El 2 de marzo de 1977, Shirley Vian, de 26 años, estaba con sus tres hijos –dos varones y una nena de menos de seis años– cuando sonó el timbre. El mayor de los chicos abrió y Rader lo empujó con la mano izquierda mientras empuñaba un revólver con la derecha. Primero encerró a los chicos en el baño y después ató a la madre a una silla, le dijo que la mataría primero a ella y después a sus hijos, y finalmente la estranguló. Recién entonces le puso una bolsa de plástico al cadáver.

Años más tarde, en el juicio, Rader relató que estaba listo para matar a los chicos, pero se asustó cuando sonó el teléfono y escapó.

El 8 de diciembre de ese mismo año volvió a matar. A las 9 de la noche entró subrepticiamente al departamento de Nancy Fox, de 25 años. La amenazó con un revólver, la llevó a la cama y la ató con sogas. Después se le subió encima y la estranguló con las medias. Sería la última señal de la existencia de BTK en ocho años.

Recién en abril de 1985 Rader volvió a atacar e inició una nueva serie de asesinatos, los tres últimos de su carrera. Con el mismo modus operandi de siempre, el 27 de abril ató, torturó y mató a Marine Hedge, de 53 años; el 16 de septiembre de 1986 mató a Vicki Wegerle, de 28 años.

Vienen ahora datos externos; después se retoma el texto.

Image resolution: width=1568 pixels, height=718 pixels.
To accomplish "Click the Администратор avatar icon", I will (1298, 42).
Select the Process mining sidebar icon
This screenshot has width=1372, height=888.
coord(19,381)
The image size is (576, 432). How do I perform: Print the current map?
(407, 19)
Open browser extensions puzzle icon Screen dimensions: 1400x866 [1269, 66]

Finalmente, en enero de 1991, asesinó a Dolores Davis, de 62 años.

Después de cada crimen, envió cartas a la policía adjudicándose los asesinatos y firmando BTK. En la última, se burló de los investigadores, dijo que nunca podrían capturarlo y aseguró que no volvería a asesinar.

 

La soberbia lo perdió

La policía había renunciado a buscarlo y él no estaba dispuesto a renovar su raid criminal. Así pasaron 13 años, hasta que enero de 2004, un diario de Kansas publicó un artículo sobre el 30° aniversario del cuádruple asesinato de la familia Otero, donde se decía que, aunque el caso seguía sin resolverse, “ya nadie se acuerda del asesino BTK”.

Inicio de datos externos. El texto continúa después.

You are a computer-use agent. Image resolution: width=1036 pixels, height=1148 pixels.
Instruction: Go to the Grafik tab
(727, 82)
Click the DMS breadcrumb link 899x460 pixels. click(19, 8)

Por alguna razón, esa frase hirió el ego de Rader. Como respuesta comenzó a enviar paquetes con “recuerdos” que había guardado de las escenas de sus crímenes: identificaciones de las víctimas y fotografías de los asesinatos.

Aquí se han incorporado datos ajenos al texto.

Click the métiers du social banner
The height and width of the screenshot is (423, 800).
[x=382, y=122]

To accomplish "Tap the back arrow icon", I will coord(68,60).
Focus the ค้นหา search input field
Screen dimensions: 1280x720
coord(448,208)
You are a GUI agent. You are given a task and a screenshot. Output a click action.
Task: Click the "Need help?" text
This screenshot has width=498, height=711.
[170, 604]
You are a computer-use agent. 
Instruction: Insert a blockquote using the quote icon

Fue uno de estos paquetes el que lo perdió. Contenía un disquette con fotografías de un crimen, pero en lugar de utilizar uno nuevo para grabar las fotos, Rader uso uno borrado sin percatarse que se le había escapado suprimir un archivo de Word guardado como “Dennis–Iglesia Luterana”.

Lo detuvieron y la comparación de su ADN y muestras de piel debajo de las uñas de una de sus víctimas no le dejó escapatoria. Dennis Rader era el asesino BTK.

Confesó diez asesinatos, a los que describió con lujo de detalles, y le dieron otras tantas condenas a prisión perpetua. Se salvó de la pena de muerte porque su último crimen databa de 1991 y la pena de muerte fue reinstaurada en Kansas recién en 1994.